Long before paper was considered a common writing medium, the ancient Balinese had a rather unique way to preserve their knowledge. They wrote on palm-leaf manuscripts, known locally as lontar. Nowadays, however, this unique form of writing has faced erosion.

This is where Museum Pustaka Lontar (‘Lontar Library Museum’) emerges as a guardian, storing and conserving generational manuscripts of the community for future generations. It was opened in November 2017, acknowledged by lontar maestro Ida I Dewa Gede Catra and Dutch lontar researcher Professor Hinzler. Now, the museum serves as a destination for those keen to learn more about this traditional literary form, both visitors and residents alike.

Located in Karangasem, Bali’s most eastern regency, around 2-hours drive from Denpasar, the museum sits in the heart of rural Bali, surrounded by verdant rolling hillsides. As you step into the museum area, a warm welcome from the community awaits, guiding you to Bale Sangkul Putih. As you sit in the centre of the Bale, the passionate guides will share the story of lontar, from its meticulous preparation process to the significance of preserving this ancient tradition.
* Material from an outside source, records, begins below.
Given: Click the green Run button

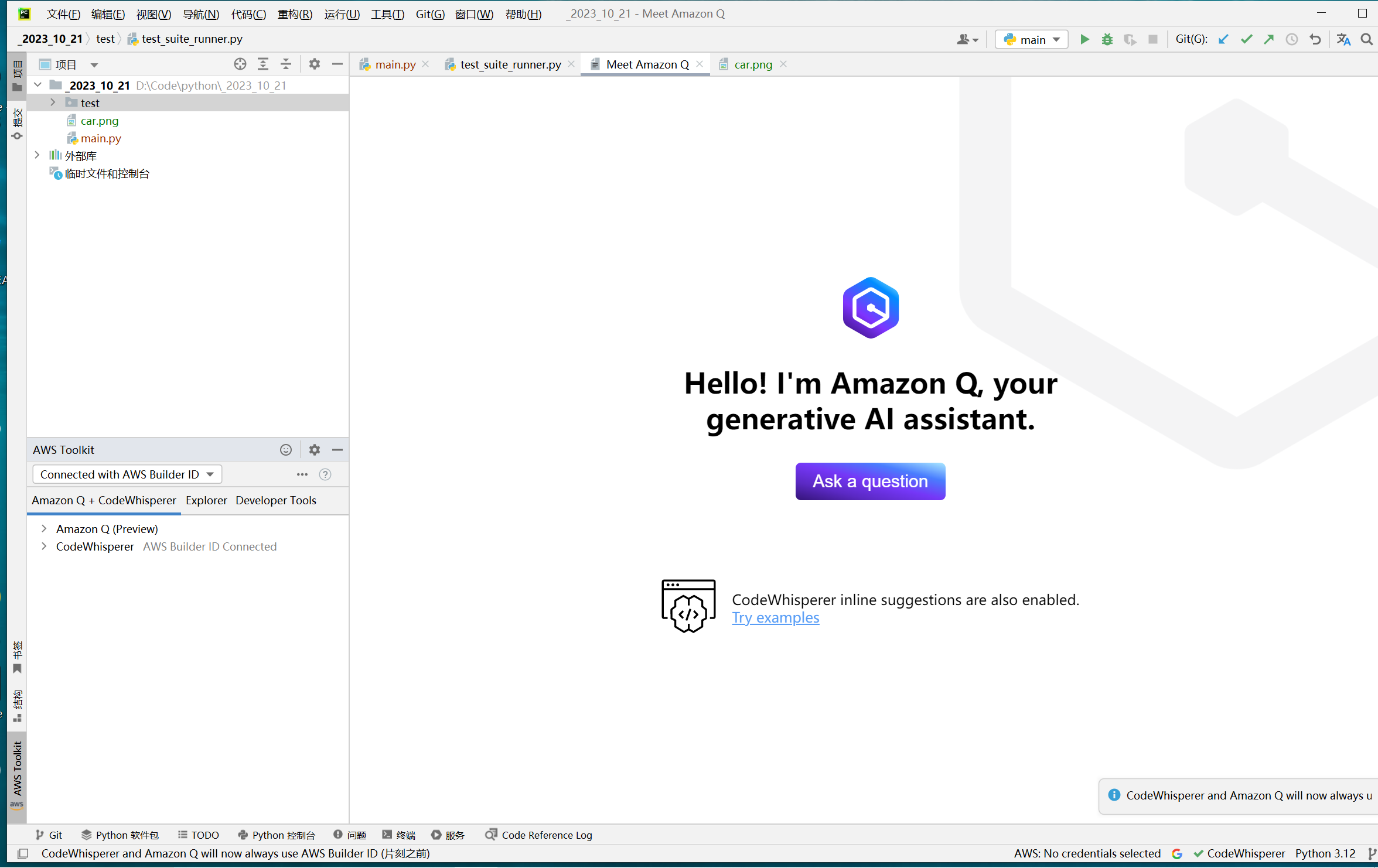Looking at the screenshot, I should coord(1084,39).

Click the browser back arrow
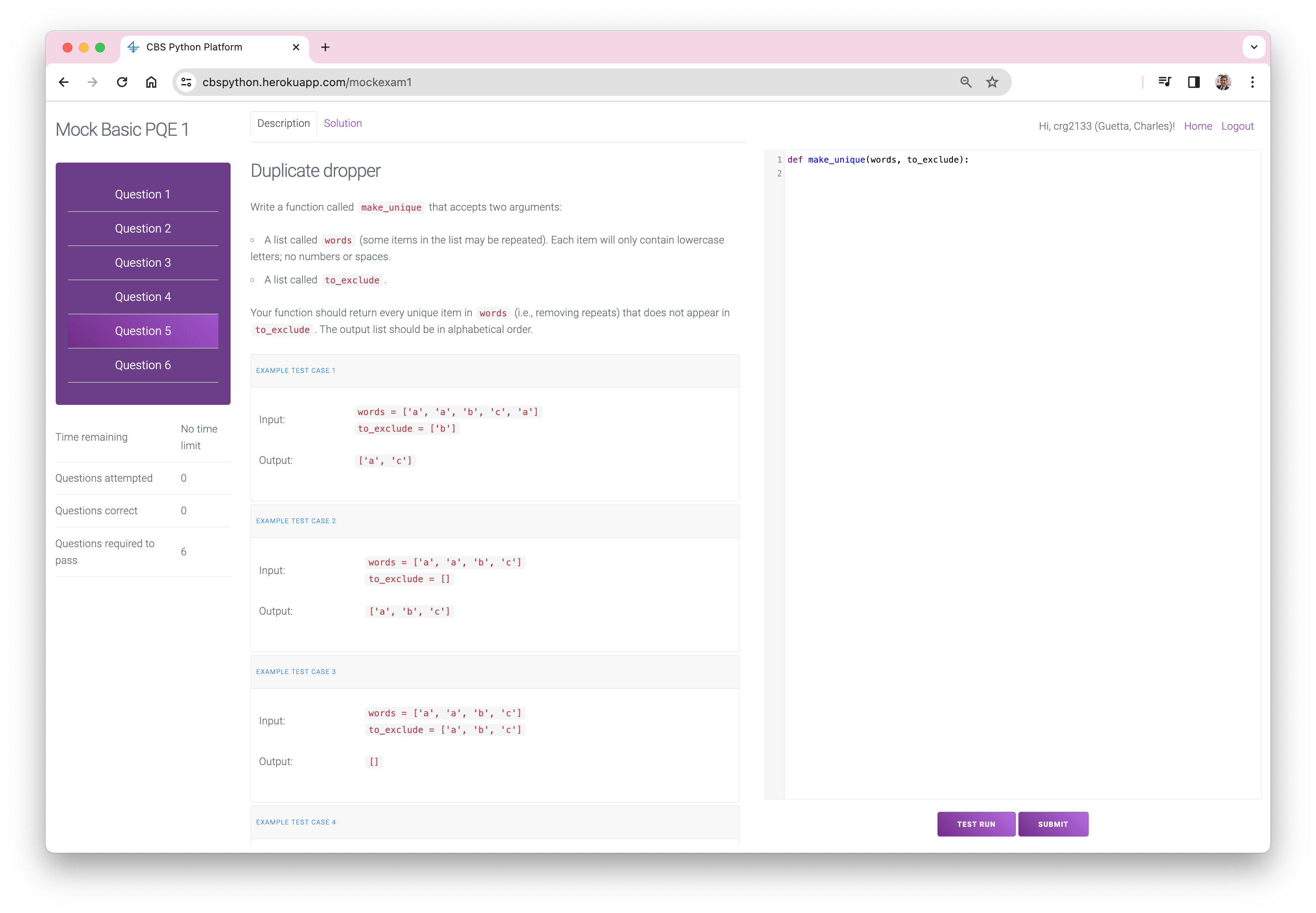point(63,83)
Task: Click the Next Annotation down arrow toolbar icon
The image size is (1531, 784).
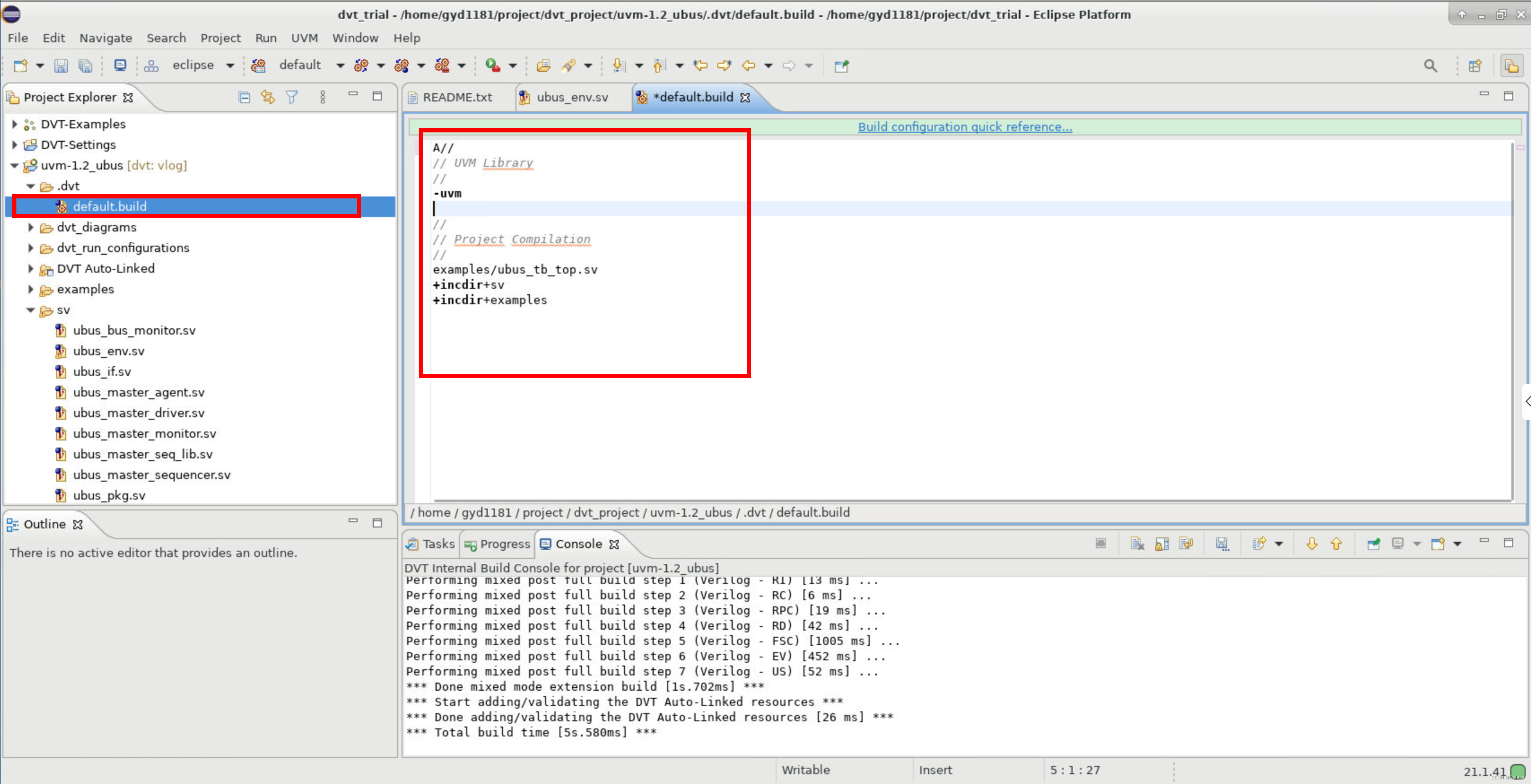Action: tap(619, 66)

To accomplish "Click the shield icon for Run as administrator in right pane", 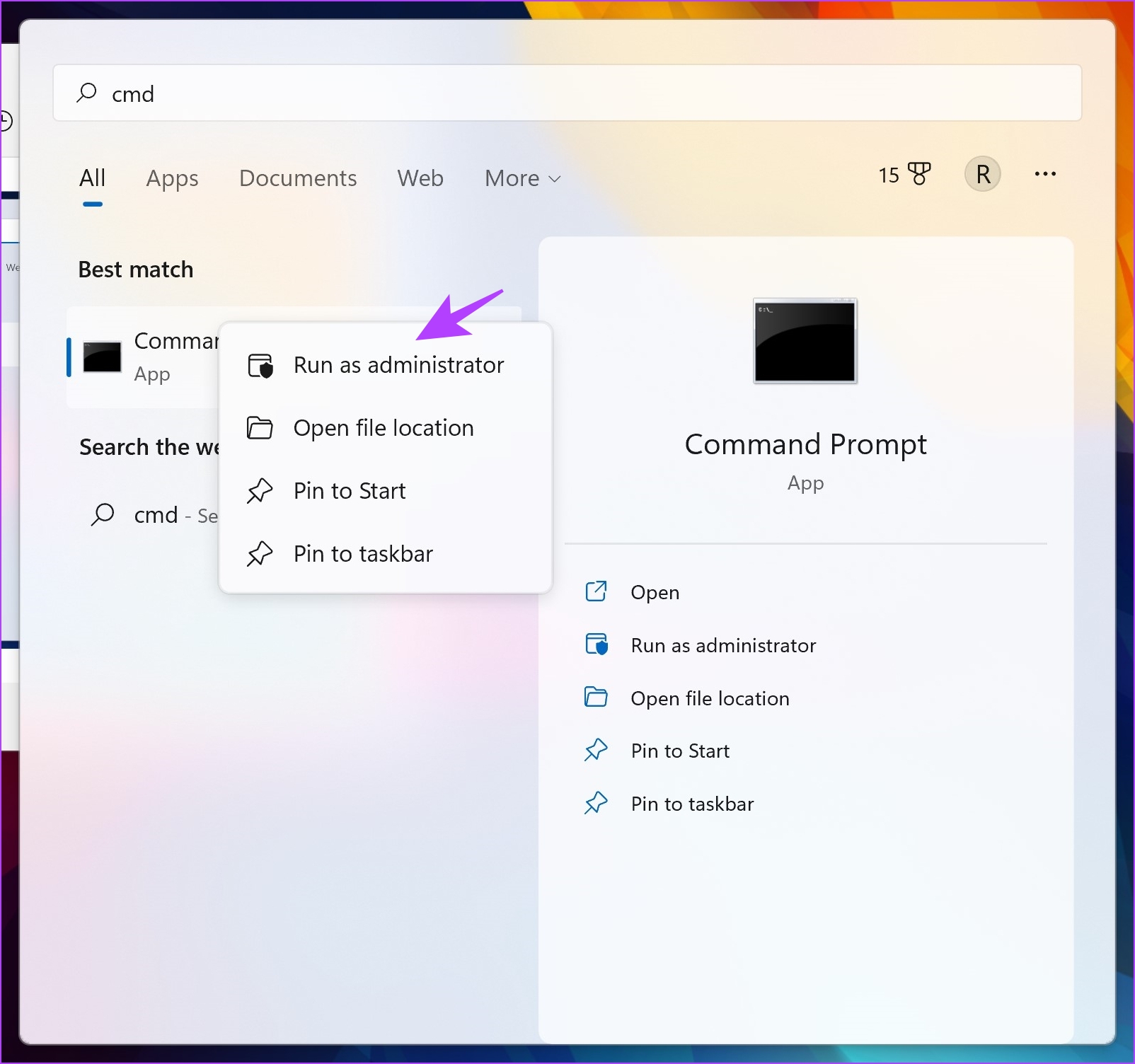I will pyautogui.click(x=597, y=644).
Museum Pustaka Lontar offers you more than just a mere encounter with literary artefacts. Beyond its role as a repository, it has become a venue for gatherings; a ‘clinic’ for lontar – where you can revive old, dirty, and broken manuscripts, eaten away by time; a place to transcribe the content of a lontars into Bahasa Indonesia or English; and a place to learn how to inscribe upon these rigid, hardened leaves.

Adorning Bale Sangkul Putih’s inner roof are broken lontars that can no longer be saved. These damaged manuscripts serve as poignant reminders of society’s tendency to overlook the significance of lontar. The museum endeavours to reverse this trend, fostering understanding and appreciation for this ancient craft.

The journey continues as you are introduced to a hands-on experience of writing on lontar. The guide offers assistance in crafting messages using aksara Bali (Balinese alphabet). Share what you want to write, and they will expertly translate it into aksara Bali. You are allowed to practice on paper, and once confident, proceed to write on the lontar.

Armed with a pengrupak, a knife-like tool used as a pen, you learn the art of writing on lontar. Holding the lontar on your left hand, you can start crafting words into its surface. The rhythmic sound of scraping, followed by the application of charred candlenut, and wiping off the residue with tissue will transforms the palm leaf into a canvas for your words.

Following that, you continue the journey to Bale Daja, where your lontar is tied to the wall, marking your presence as a visitor of the museum. Here, in addition to visitors writing, the museum stored scripture owned by members of the Penaban village.

The scriptures are usually stored in a special box made from teakwood and jackfruit wood called keropak. However, it is quite expensive to make keropak, so they do a collaborative effort with students from Melbourne in developing acid-tight paper containers. These innovative boxes work for a great alternative to protect lontars from termites and insects.

The villagers entrust their own scriptures on the hand of the museum because the meticulous care provided by the “lontar doctors” ensures preservation and accessibility. Any other villagers reluctant to part with their lontar find solace in the clinic’s outreach, where the “lontar doctors” providing their service by coming to them.

Lontar hanging inside Bale Daja

The journey ends in the ‘kitchen’, known as pewaregan. This is where the lontar are boiled for 8 hours in a special pot called jalikan. The lontars are boiled to close its pores, providing a smooth surface to write. It is boiled with herbs like ginger, salt, cumin, and ental tree skin to protect it from insects.

A lot are in the works here at the lontar museum, as they also see a future of building a showroom to display some of their ancient lontar. Through meticulous preservation, immersive experiences, and educational initiatives, this institution breathes life into the ancient craft – and preserving it for generations to come.

Museum Pustaka Lontar is open for visitors everyday from 8am to 5pm. The museum runs on donations from visitors, with a donation box provided at the Bale Sangkul Putih. It’s great destination in east Bali for those keen to immerse themselves in Balinese history and culture.